To its first human settlers, the African island of Madagascar must have seemed a strange paradise: vast rain forests, rushing mountain rivers, and animals unlike anything previously known. For centuries people reaped the bounty of this unique land, but by the 1990s, Madagascar’s once mighty forests had been reduced to mere islands of green. Now annual rains washed the island’s famously fertile soil off its deforested hills and out to sea. It’s a story that’s not unique to Madagascar.

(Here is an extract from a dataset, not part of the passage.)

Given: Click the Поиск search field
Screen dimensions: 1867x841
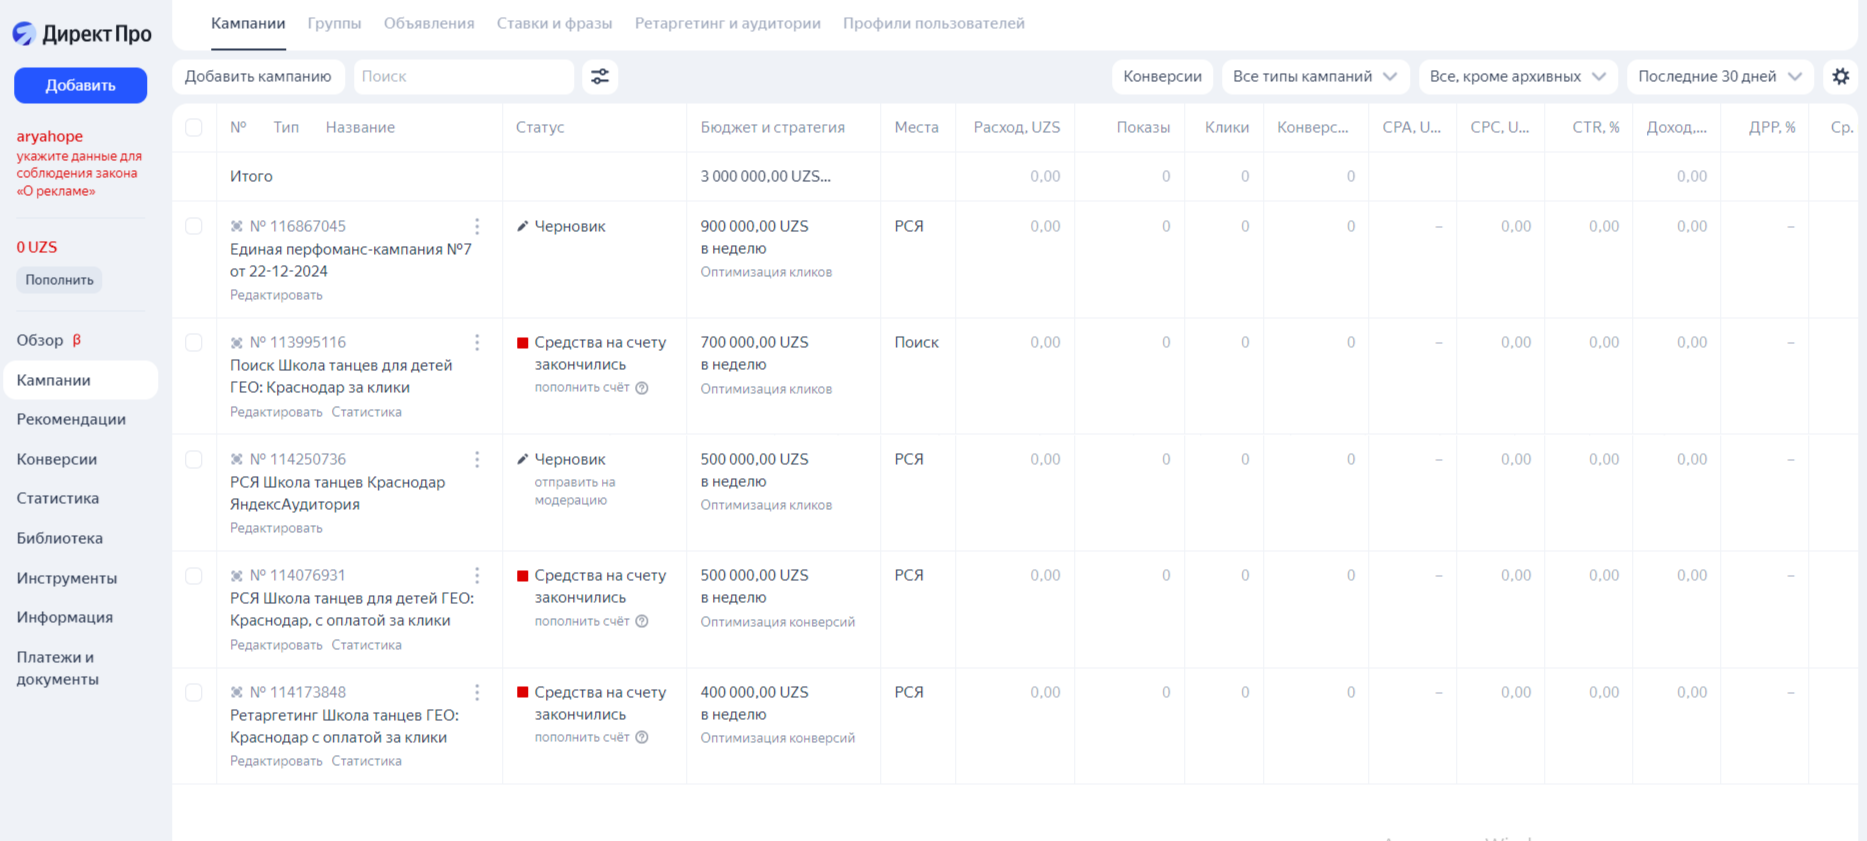Looking at the screenshot, I should (463, 77).
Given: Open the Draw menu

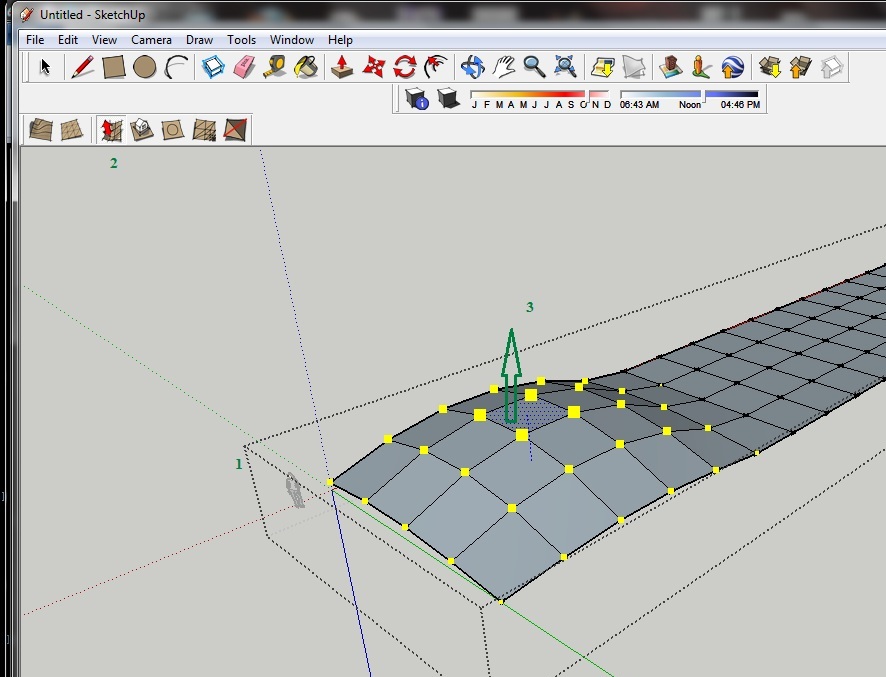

Deforestation Is Like Burning Fossil Fuels
When forests, wetlands, or oceans are damaged – usually by unsustainable agriculture or harvesting – the fresh water, food, fiber, natural medicines, and other ecosystem services they provide begin to vanish. This makes life in poor countries like Madagascar particularly hard, especially for rural villagers who depend on healthy ecosystems for survival. Today governments everywhere are facing this growing dilemma: how to use the natural resources that often form their economic bedrock, without destroying the ecosystems that produce and nurture them.
Most conservationists believe the solution lies in a revolutionary idea that's taking root throughout the developing world: Countries can prosper by using their natural resources sustainably. Until recently, conserving natural habitats didn't attract much foreign investment to poor countries. But now people are discovering how valuable healthy ecosystems really are, because of the natural benefits they provide.
When farmers in tropical countries use "slash-and-burn" agriculture to clear forested land, their fires loft vast amounts of carbon dioxide (CO2) into the atmosphere, intensifying global warming. Worldwide, this kind of land use accounts for almost a quarter of the planet's annual CO2 emissions. If this burning and deforestation could be reduced – or avoided altogether – it could slow climate change.
Slow Climate Change by Protecting Forests
Madagascar has accepted this challenge. In 2003 its new president, Marc Ravalomanana, announced a visionary strategy to spur sustainable economic development by protecting and managing more than 12 million acres of wild habitat – three times Madagascar's previous coverage. Since then, Ravalomanana has made safeguarding forests a top political priority. Under his plan, 1 million hectares (2. 5 million acres) of Malagasy wild lands will be protected every year. When the first million was announced in December 2005, the largest portion was a swath of rain forest in the northeast called Makira.
Covering some 1,300 square miles, Makira is home to many of Madagascar's most threatened native species. Long recognized as a high-priority conservation area, Makira is also a vital watershed for more than 150,000 local people. In 2002 the Malagasy government asked the Wildlife Conservation Society
to spearhead efforts to protect Makira from further destruction by slash-and-burn farmers. Launched with support from the Critical Ecosystem Partnership Fund
and the Global Conservation Fund – both administered by CI – this strategy soon became a dynamic partnership called the Makira Forest Project.
The Makira Forest Project Delivers Multiple Benefits
Joined by the Madagascar government and CI, the project found ways to provide reliable, long-term funding and sustainable management for the Makira Forest. Working with the project team, local farmers are using agroforestry techniques instead of slash-and-burn, a method that provides a larger crop-yield without the need to clear more land. Smarter use of fresh water also improved irrigation for lowland rice fields. Managing and patrolling the forest not only provides new jobs for local communities, it assures reliable protection for Makira as well.
Almost a decade ago the United Nation's Kyoto Protocol showed the international community how reduced CO2 emissions could help slow climate change. Since then developing countries have found that CO2 "offsets," like forest fire prevention or protecting woodland ecosystems, can attract foreign investment. As Madagascar's premier offset project, Makira shows that the world's emerging carbon market can boost the economies of poor countries by supporting the protection of their forests. In fact, CI and partner Winrock International calculated that Makira – now safe from deforestation – could stop more than 8 million tons of CO2 from entering the atmosphere over 30 years.
Since its creation, the Makira Forest Project has attracted more than $200,000 in contributions through CI's Conservation Carbon Program, from SC Johnson, Mitsubishi, the rock group Pearl Jam, the World Bank, USAID, and many others. CI itself is supporting Makira by offsetting its entire Washington D.C. headquarters' 2006 emissions, some 12,000 metric tons of CO2. Over the next three decades this will help protect more than 1,300 acres of Makira's forest and thousands of plant and animal species found nowhere else.
Today, as nations work to reduce their greenhouse gas emissions, they can enhance these efforts by investing in projects like Makira, protecting a unique biodiversity hotspot and providing new hope to impoverished local communities there. It's proof positive that global problems like poverty and climate change can often be mitigated by protecting Earth's healthy natural ecosystems.